Anyway the idea of permeating a human nervous system with networkable nanocomputers is definitely something to think about, or think twice about, as the case may be (pun intended!).
There is nothing to gain with a group-mind "Borg" society. We need free thinkers. We need borgs too, but borgs will be borgs, as they are today. With nanotech, they'll at least be really powerful, well-connected functioning borgs. But we all love being individuals, as individuals get laid easier, and all beings with physical bodies in a certain state of health like getting laid.
Posted by: Runde | October 12, 2006 at 06:23 PM
Aaah, it'll just be like today, except that I won't have to go to the computer. Whenever I think of something, I have to go wikipedia it or google it to check what's been thought of before. The access will be the same. The demand will be the same: Your own brain's ability to remember, refine, reduce, recombine and finally re-sell the knowledge that you've taken in. I'm not sure I believe in creativity, but I DO believe in understanding things, swallowing and digesting things, and gulping them back up into other's waiting beaks, mixed with my own stomach acids. (when I make mistakes, that's when I use the word "creativity".) Nanotech in my brain ought to make me able to work out while googling, and to save interesting toughts and mail them. It will give the net addicts better-looking bodies, in particular if we can find a way to run "training program" on the little brain and "education program" on the linguistic/visual/abstract center at the same time.
And duh, nanotech will be cheaper than internet today anyway, (advanced, yeah, but probably also self-producing, in the long term, less logistics, and less hardware) so it will be a democratic development. And as for mind control: People could hack my mac and steal my thoughts today ... BUT THEY DON'T. Except google and gmail, who might be the beasts of the apocalypse.

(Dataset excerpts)
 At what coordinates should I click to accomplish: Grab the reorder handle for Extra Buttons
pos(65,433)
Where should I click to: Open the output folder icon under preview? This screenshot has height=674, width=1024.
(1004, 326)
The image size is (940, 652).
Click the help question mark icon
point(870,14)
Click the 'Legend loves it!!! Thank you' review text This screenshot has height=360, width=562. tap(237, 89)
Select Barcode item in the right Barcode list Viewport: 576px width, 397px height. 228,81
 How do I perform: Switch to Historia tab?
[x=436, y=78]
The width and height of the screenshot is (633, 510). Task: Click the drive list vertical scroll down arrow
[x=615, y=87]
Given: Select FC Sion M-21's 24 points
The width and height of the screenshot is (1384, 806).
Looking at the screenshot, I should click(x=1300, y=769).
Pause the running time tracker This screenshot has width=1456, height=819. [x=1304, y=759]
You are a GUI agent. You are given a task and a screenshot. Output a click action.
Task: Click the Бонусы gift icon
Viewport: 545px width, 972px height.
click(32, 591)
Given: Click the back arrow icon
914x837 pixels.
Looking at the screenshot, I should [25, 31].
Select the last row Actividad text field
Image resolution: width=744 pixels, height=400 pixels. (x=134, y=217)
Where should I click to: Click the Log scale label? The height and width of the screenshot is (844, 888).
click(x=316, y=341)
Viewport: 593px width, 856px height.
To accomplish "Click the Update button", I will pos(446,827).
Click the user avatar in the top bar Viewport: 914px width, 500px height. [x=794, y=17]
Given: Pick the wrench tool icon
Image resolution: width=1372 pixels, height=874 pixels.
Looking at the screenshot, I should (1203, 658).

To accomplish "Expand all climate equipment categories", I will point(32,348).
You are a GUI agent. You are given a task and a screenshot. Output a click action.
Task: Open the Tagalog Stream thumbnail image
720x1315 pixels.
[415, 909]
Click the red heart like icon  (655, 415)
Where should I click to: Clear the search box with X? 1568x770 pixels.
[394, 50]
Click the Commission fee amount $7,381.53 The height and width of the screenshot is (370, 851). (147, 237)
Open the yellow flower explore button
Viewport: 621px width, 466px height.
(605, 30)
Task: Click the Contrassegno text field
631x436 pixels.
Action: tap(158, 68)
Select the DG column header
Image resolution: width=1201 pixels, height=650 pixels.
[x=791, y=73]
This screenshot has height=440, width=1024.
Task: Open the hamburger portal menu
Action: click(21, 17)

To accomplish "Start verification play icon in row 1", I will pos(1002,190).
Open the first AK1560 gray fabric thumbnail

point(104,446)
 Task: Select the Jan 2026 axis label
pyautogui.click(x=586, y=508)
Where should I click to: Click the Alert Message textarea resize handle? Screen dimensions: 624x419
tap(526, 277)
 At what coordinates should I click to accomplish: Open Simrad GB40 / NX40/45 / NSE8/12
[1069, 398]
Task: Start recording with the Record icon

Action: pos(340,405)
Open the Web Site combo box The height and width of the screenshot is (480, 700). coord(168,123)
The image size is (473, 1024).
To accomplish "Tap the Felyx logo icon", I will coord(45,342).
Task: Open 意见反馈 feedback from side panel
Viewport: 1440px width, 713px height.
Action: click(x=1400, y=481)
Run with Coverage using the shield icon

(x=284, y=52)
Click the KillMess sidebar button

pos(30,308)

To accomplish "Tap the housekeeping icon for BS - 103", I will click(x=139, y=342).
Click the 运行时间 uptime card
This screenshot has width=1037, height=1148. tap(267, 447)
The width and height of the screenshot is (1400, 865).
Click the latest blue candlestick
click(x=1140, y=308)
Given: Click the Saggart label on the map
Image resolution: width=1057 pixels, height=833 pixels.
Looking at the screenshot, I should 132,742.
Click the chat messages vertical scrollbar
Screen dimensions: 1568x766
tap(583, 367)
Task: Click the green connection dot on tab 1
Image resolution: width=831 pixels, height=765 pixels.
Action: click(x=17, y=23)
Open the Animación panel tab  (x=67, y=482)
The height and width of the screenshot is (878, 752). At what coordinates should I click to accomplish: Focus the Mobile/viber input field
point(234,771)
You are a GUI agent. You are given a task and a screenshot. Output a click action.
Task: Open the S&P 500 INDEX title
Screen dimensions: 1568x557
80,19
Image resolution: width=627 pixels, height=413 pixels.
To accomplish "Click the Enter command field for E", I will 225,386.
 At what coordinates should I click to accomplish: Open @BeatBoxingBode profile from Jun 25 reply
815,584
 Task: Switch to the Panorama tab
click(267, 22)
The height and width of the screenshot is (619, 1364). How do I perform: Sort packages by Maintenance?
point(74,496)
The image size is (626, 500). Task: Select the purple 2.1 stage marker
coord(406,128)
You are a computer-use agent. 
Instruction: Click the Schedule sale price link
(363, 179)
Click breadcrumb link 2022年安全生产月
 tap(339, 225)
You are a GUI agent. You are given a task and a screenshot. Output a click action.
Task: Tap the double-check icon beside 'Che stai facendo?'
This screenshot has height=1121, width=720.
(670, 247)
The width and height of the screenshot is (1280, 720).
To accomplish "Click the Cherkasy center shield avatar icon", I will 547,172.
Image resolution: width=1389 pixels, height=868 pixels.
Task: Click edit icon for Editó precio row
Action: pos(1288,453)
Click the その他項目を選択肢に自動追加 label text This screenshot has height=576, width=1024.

Your assignment
Write out the full comments on nanotech in the brain, word for word. These lines were taken from a separate source.

Result of this exercise
Anyway the idea of permeating a human nervous system with networkable nanocomputers is definitely something to think about, or think twice about, as the case may be (pun intended!).
There is nothing to gain with a group-mind "Borg" society. We need free thinkers. We need borgs too, but borgs will be borgs, as they are today. With nanotech, they'll at least be really powerful, well-connected functioning borgs. But we all love being individuals, as individuals get laid easier, and all beings with physical bodies in a certain state of health like getting laid.
Posted by: Runde | October 12, 2006 at 06:23 PM
Aaah, it'll just be like today, except that I won't have to go to the computer. Whenever I think of something, I have to go wikipedia it or google it to check what's been thought of before. The access will be the same. The demand will be the same: Your own brain's ability to remember, refine, reduce, recombine and finally re-sell the knowledge that you've taken in. I'm not sure I believe in creativity, but I DO believe in understanding things, swallowing and digesting things, and gulping them back up into other's waiting beaks, mixed with my own stomach acids. (when I make mistakes, that's when I use the word "creativity".) Nanotech in my brain ought to make me able to work out while googling, and to save interesting toughts and mail them. It will give the net addicts better-looking bodies, in particular if we can find a way to run "training program" on the little brain and "education program" on the linguistic/visual/abstract center at the same time.
And duh, nanotech will be cheaper than internet today anyway, (advanced, yeah, but probably also self-producing, in the long term, less logistics, and less hardware) so it will be a democratic development. And as for mind control: People could hack my mac and steal my thoughts today ... BUT THEY DON'T. Except google and gmail, who might be the beasts of the apocalypse.